When the valve closes, it causes a pile up of gas giving rise to a strong positive wave which must travel up the runner. The wave activity in the port/runner does not stop but continues to reverberate for some time. When the valve next opens, the remaining waves influence the next cycle.

The graph shows the intake runner pressure over 720 crank degrees of an engine with a 7-inch intake port/runner running at 4500 RPM, which is it's torque peak (close to maximum cylinder filling and BMEP for this engine). The two pressure traces are taken from the valve end (blue) and the runner entrance (red). The blue line rises sharply as the intake valve closes and this causes a pile up of air which becomes a positive wave reflected back up the runner and the red line shows that wave arriving at the runner entrance later. Note how the suction wave during cylinder filling is delayed even more by having to fight upstream against the inrushing air and the fact that the piston is further down the bore, increasing the distance.

The goal of tuning is to arrange the runners and valve timing so that there is a high-pressure wave in the port during the opening of the intake valve to get flow going quickly and then to have a second high pressure wave arrive just before valve closing in order to fill the cylinder as much as possible. The first wave will be what is left in the runner from the previous cycle while the second will primarily be one created during the current cycle by the suction wave changing sign at the runner entrance and arriving back at the valve in time for valve closing. The factors involved are often contradictory and requires a careful balancing act to work. When it does work, it is possible to see volumetric efficiencies of 140%, similar to that of a decent supercharger.
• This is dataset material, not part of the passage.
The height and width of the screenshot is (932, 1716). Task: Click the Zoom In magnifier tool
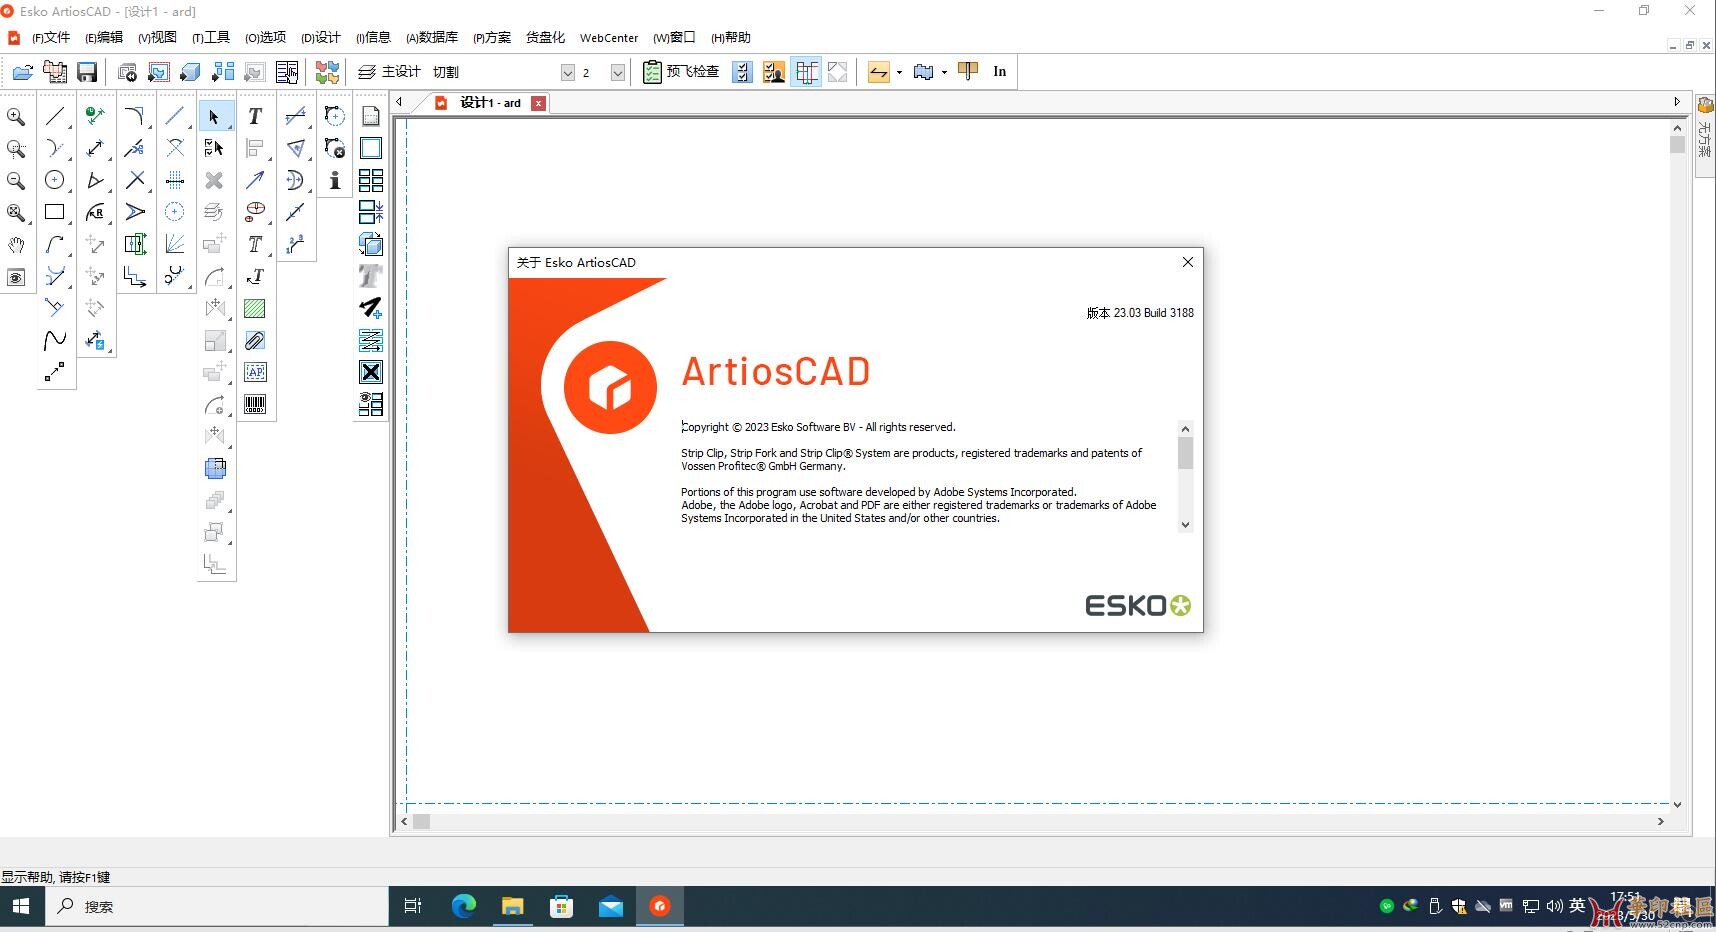pyautogui.click(x=16, y=117)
The "Porting and Polishing" Myth

It is popularly held that enlarging the ports to the maximum possible size and applying a mirror finish is what porting is. However that is not so. Some ports may be enlarged to their maximum possible size (in keeping with the highest level of aerodynamic efficiency) but those engines are highly developed very high speed units where the actual size of the ports has become a restriction. Often the size of the port is reduced to increase power. A mirror finish of the port does not provide the increase that intuition would suggest. In fact, within intake systems, the surface is usually deliberately textured to a degree of uniform roughness to encourage fuel deposited on the port walls to evaporate quickly. A rough surface on selected areas of the port may also alter flow by energizing the boundary layer, which can alter the flow path noticeably, possibly increasing flow. This is similar to what the dimples on a golf ball do. Flow bench testing shows that the difference between a mirror finished port and a rough textured port is typically less than 1%. The difference between a smooth to the touch port and an optically mirrored surface is not measurable by ordinary means. Exhaust ports may be smooth finished because of the dry gas flow but an optical finish is wasted effort and money.
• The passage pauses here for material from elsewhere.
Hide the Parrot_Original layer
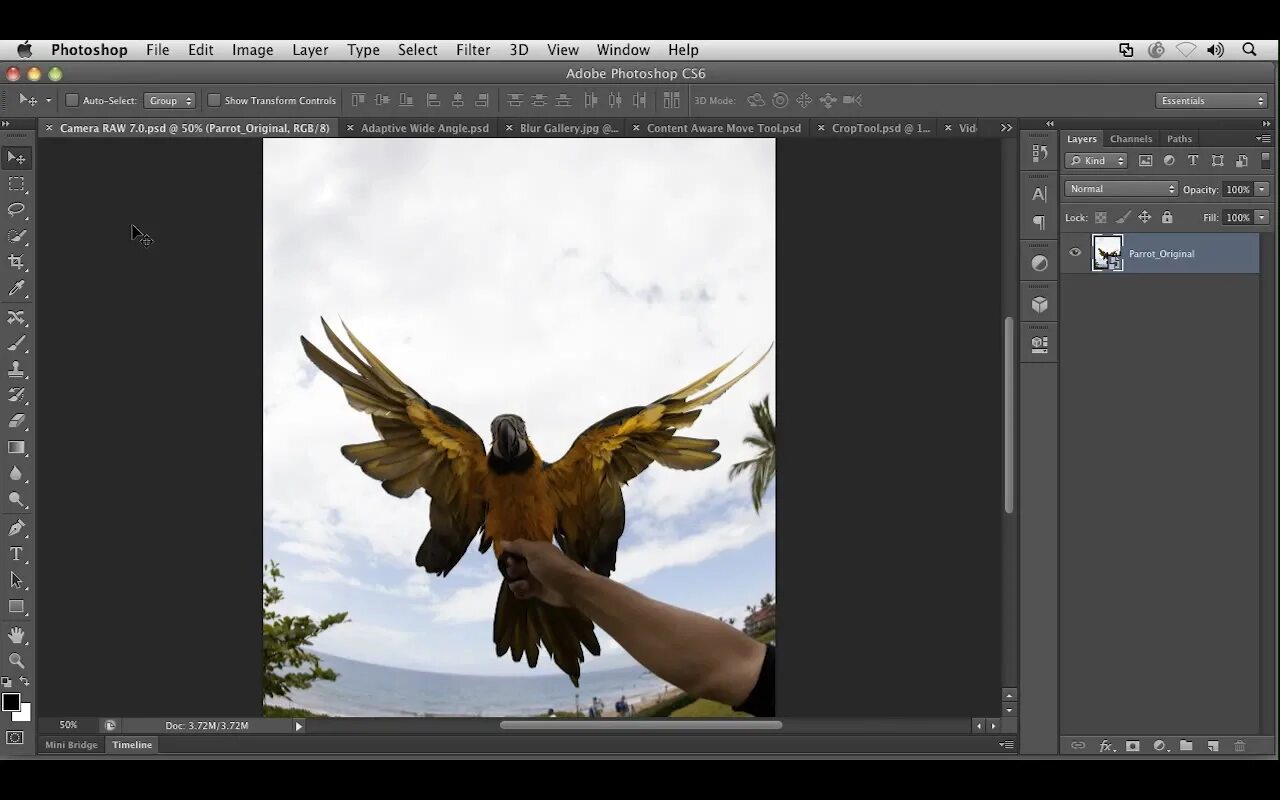 coord(1075,253)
The reason that polished ports are not advantageous from a flow standpoint is that at the interface between the metal wall and the air, the air speed is ZERO. This is due to the wetting action of the air and indeed all fluids. The first layer of molecules adheres to the wall and does not move significantly. The rest of the flow field must shear past which develops a velocity profile (or gradient) across the duct. In order for surface roughness to impact flow appreciably, the high spots must be high enough to protrude into the faster moving air toward the center. Only a very rough surface does this.